From the entries, filter out every line that lacks "screenshot" and copy the rest.
---+---
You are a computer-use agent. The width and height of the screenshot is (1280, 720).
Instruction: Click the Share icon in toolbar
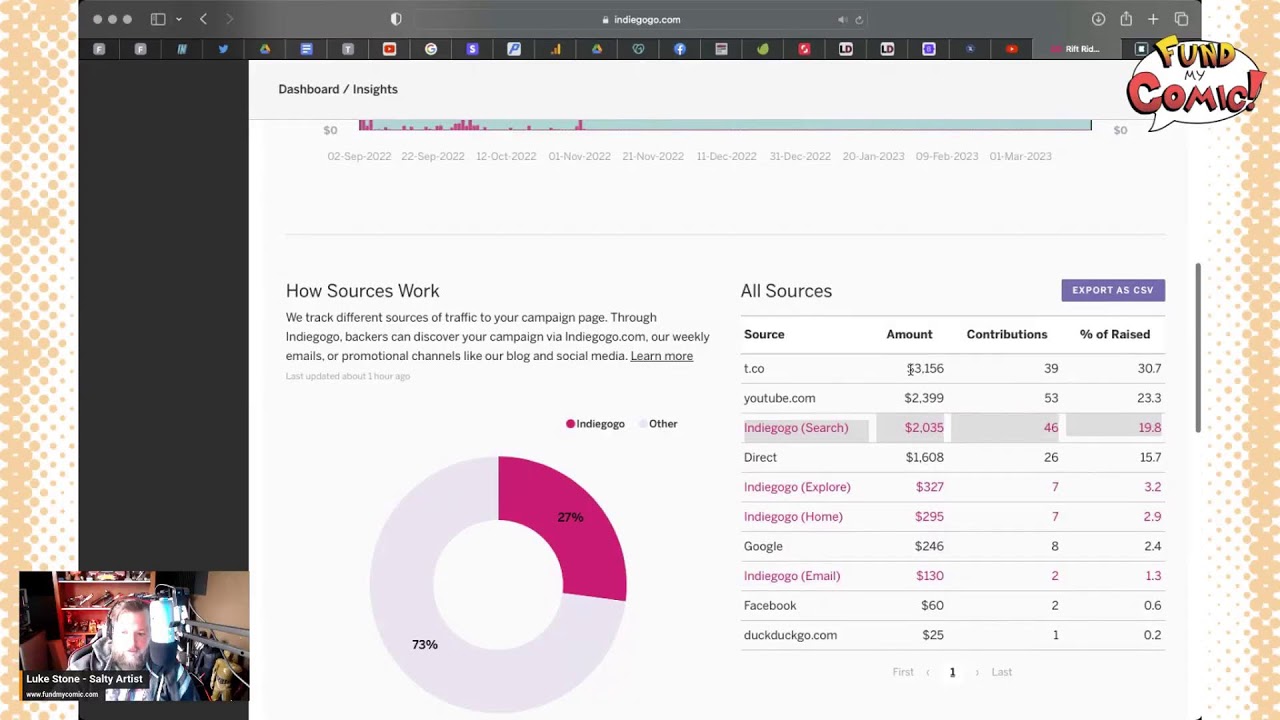[x=1126, y=19]
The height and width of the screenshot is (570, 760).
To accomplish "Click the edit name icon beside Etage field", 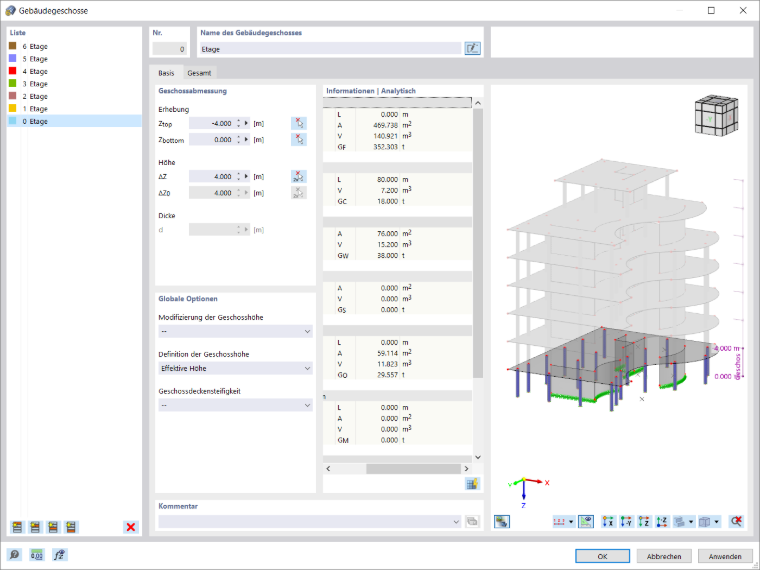I will pos(472,48).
---+---
* [Completed task]:
You are a computer-use agent. The width and height of the screenshot is (1280, 720).
The height and width of the screenshot is (570, 760).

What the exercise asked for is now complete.